Excerpt to read:

%%

So far I've tried a recursive function but it keeps return None:
match_dict = {}
def recursive_json(data,attr,m_dict):
for k,v in data.items():
if k == attr:
for k2,v2 in v.items():
m_dict = {attr, v2}
print('IF: ',m_dict)
return m_dict
elif isinstance(v,dict):
return recursive_json(v,attr,m_dict)
print('RETURN: ',recursive_json(json_data, "Date", match_dict))
Output:
RETURN: None
I tried removing the second return statement, and it now prints the value I want in the function, but still returns None:
match_dict = {}
def recursive_json(data,attr,m_dict):
for k,v in data.items():
if k == attr:
for k2,v2 in v.items():
m_dict = {attr, v2}
print('IF: ',m_dict)
return m_dict
elif isinstance(v,dict):
recursive_json(v,attr,m_dict)
print('RETURN: ',recursive_json(json_data, "Date", match_dict))
Output:
IF: {'Date', '2022-05-20T00:00:00Z'}
RETURN: None
I don't get why it keeps returning None. Is there a better way to return the value I want?
The underlying question is: how can we make multiple recursive calls in a loop, return the recursive result if any of them returns something useful, and fail otherwise?
If we blindly return inside the loop, then only one recursive call can be made. Whatever it returns, gets returned at this level. If it didn't find the useful result, we don't get a useful result.
If we blindly don't return inside the loop, then the values that were returned don't matter. Nothing in the current call makes use of them, so we will finish looping, make all the recursive calls, reach the end of the function... and thus implicitly return None.
The way around this, of course, is to check whether the recursive call returned something useful. If it did, we can return that; otherwise, we keep going. If we reach the end, then we signal that we couldn't find anything useful - that way, if we are being recursively called, the caller can do the right thing.
Assuming that None cannot be a "useful" value, we can naturally use that as the signal. We don't even have to return it explicitly at the end.
After fixing some other typos (we should not overwrite the global built-in dict name, and anyway we don't need to name the dict that we pass in at the start, and the parameter should be m_dict so that it's properly defined when we make the recursive call), we get:
def recursive_json(data, attr, m_dict):
for k,v in data.items():
if k == attr:
for k2,v2 in v.items():
m_dict = {attr, v2}
print('IF: ', m_dict)
return m_dict
elif isinstance(v,dict):
result = recursive_json(v, attr, m_dict)
if result:
return result
# call it:
recursive_json(json_data, "Date", {})
We can see that the debug trace is printed, and the value is also returned.

%%

Answer these questions from the recursion thread:
(a) After the second return statement is removed, what line starting with "IF:" appears in the output?
(b) What happens when we blindly return inside the loop?
(c) In the fix, which value serves as the signal that nothing useful was found?
The material has no connection to the recursion thread.

Dataset content:

%%

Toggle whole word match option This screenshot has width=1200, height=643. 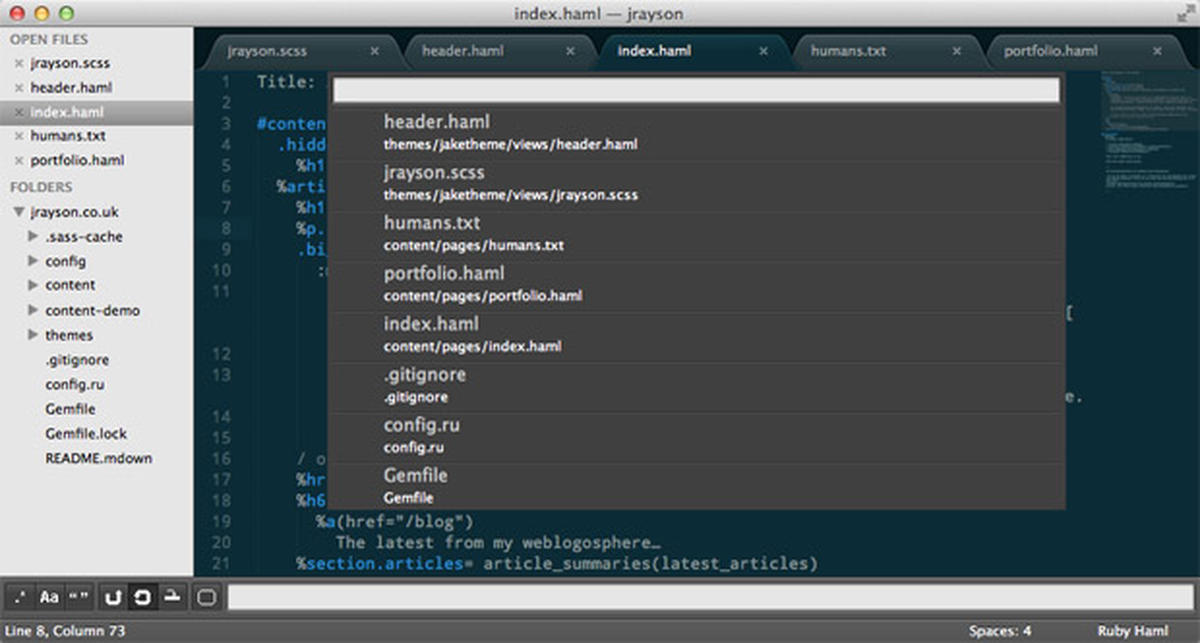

%%

Solution:
(a) IF: {'Date', '2022-05-20T00:00:00Z'}
(b) Only one recursive call can be made, and whatever it returns gets returned at that level.
(c) None